**What you have to do:**
If a line in the entries below includes "agent", pick it out and copy it.

**Data items:**
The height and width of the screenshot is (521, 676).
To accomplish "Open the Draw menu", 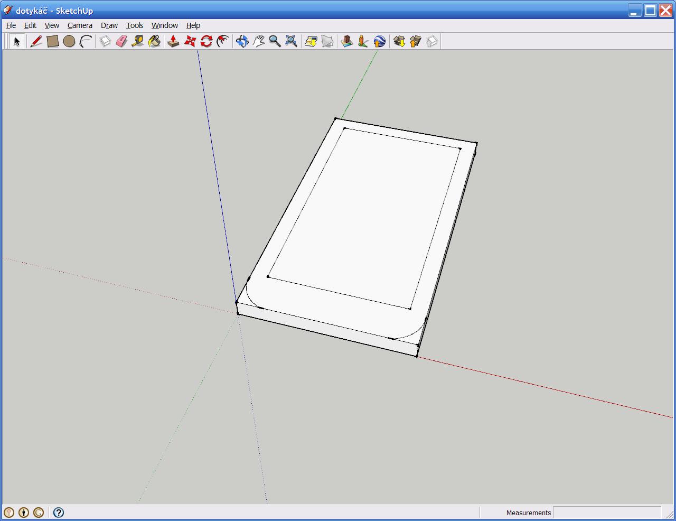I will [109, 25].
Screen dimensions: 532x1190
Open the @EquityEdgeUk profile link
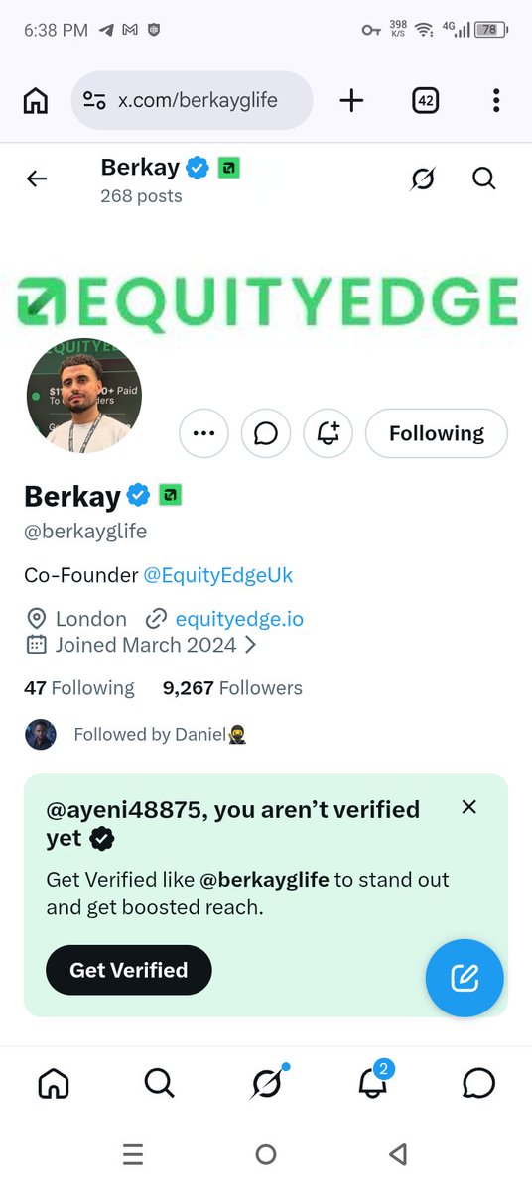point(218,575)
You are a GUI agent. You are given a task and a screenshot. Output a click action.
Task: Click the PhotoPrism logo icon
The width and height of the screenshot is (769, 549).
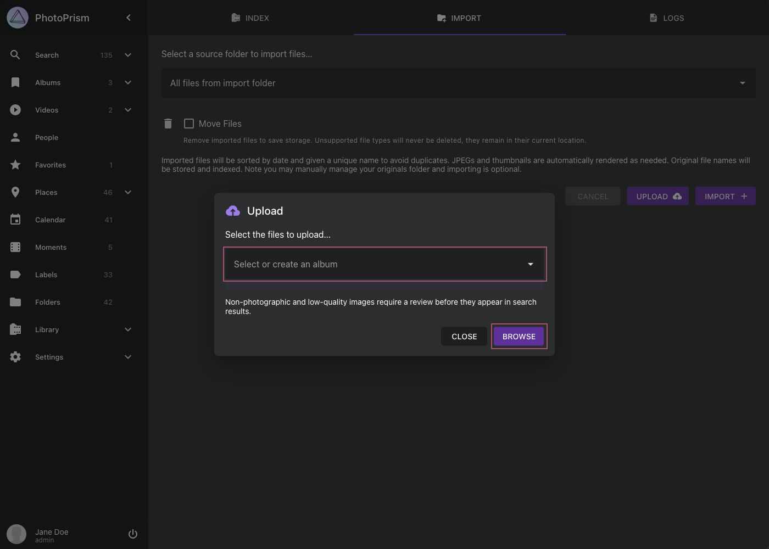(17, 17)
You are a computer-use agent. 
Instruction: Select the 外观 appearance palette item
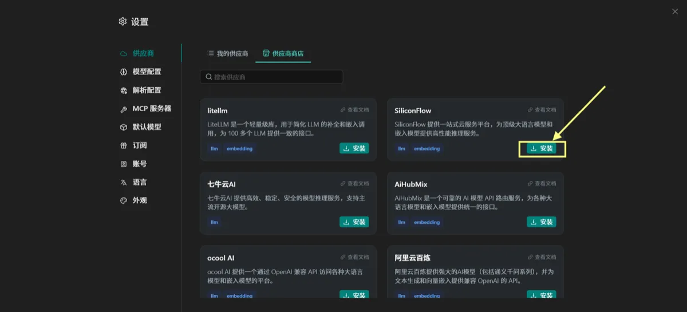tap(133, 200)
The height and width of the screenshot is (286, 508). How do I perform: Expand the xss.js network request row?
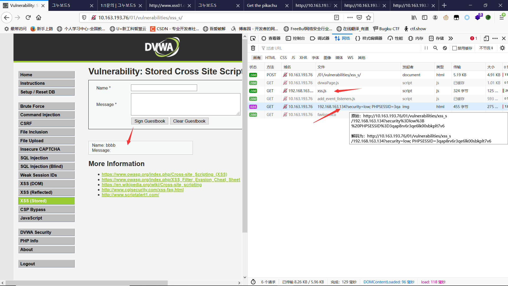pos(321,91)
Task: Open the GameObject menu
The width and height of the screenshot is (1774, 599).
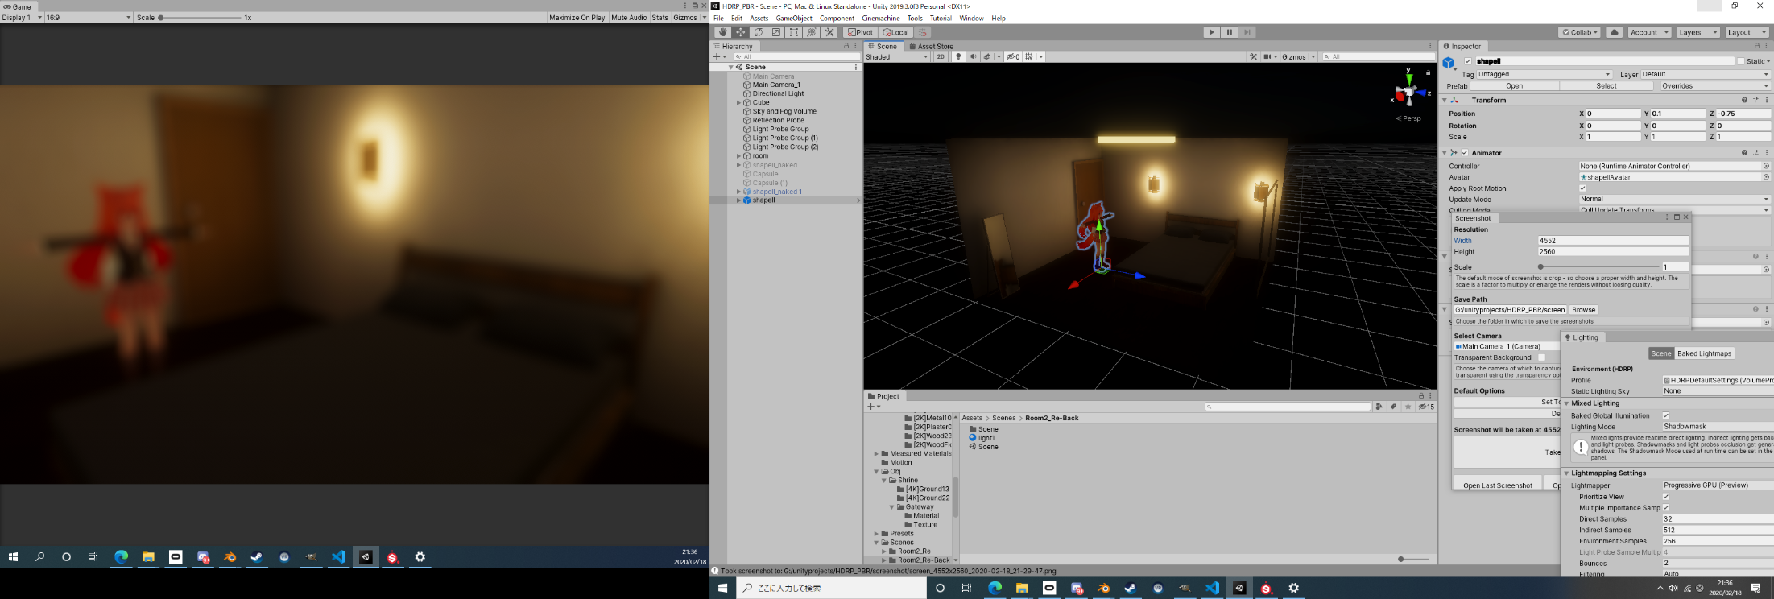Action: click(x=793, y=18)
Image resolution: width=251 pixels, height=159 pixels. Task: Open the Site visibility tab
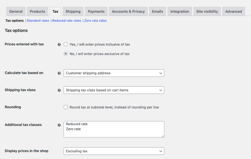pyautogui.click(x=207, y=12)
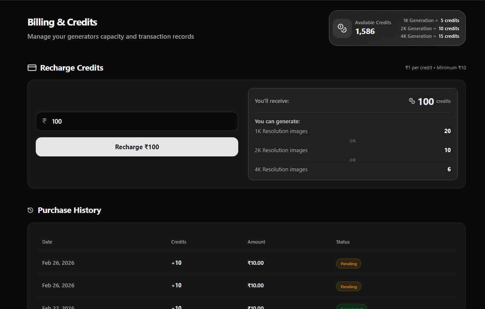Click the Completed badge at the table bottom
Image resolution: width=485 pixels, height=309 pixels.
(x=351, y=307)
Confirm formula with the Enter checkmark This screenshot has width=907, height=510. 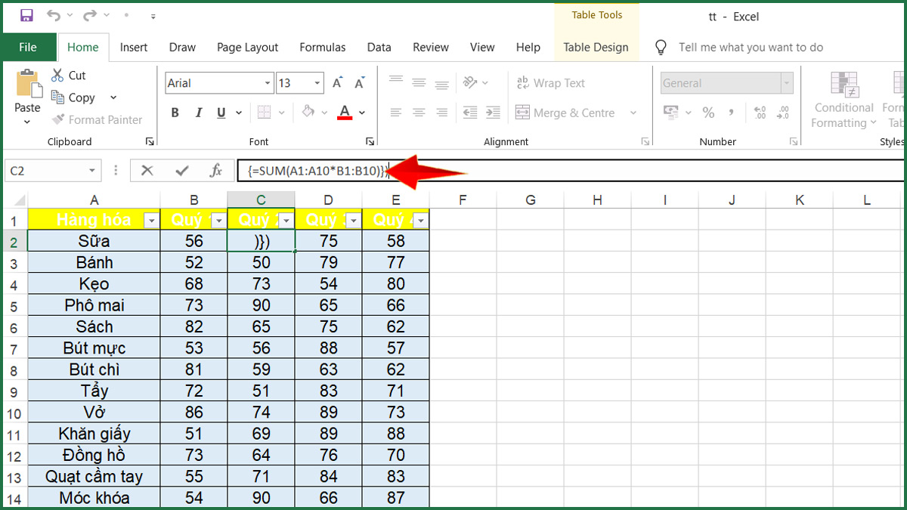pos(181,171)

---

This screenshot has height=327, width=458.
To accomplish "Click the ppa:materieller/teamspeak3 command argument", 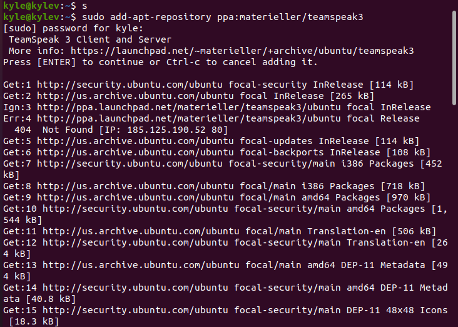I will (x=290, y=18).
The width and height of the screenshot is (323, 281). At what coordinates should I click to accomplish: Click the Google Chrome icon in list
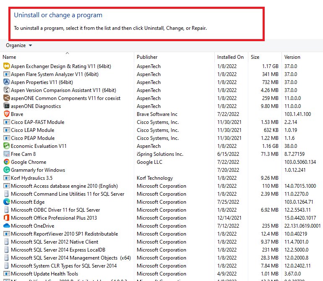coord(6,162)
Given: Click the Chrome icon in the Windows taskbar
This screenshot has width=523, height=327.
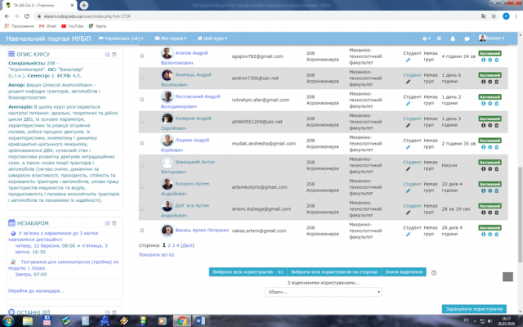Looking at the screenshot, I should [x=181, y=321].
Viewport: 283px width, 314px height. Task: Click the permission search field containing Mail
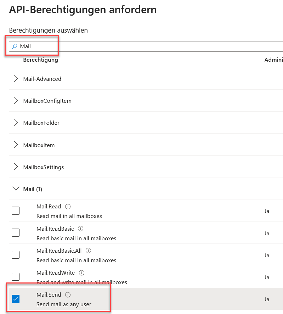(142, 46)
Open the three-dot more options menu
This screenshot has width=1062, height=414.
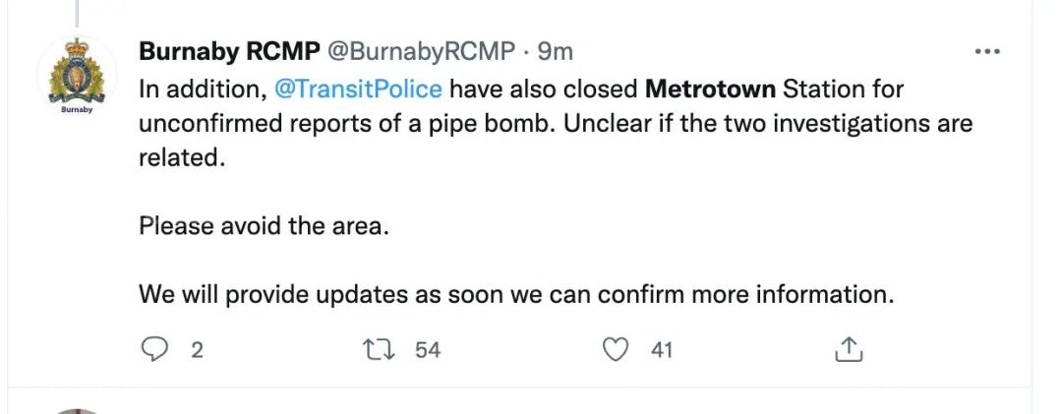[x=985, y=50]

**Finished task:**
You are a GUI agent. You are given a task and a screenshot. Output a click action.
You are a computer-use agent. 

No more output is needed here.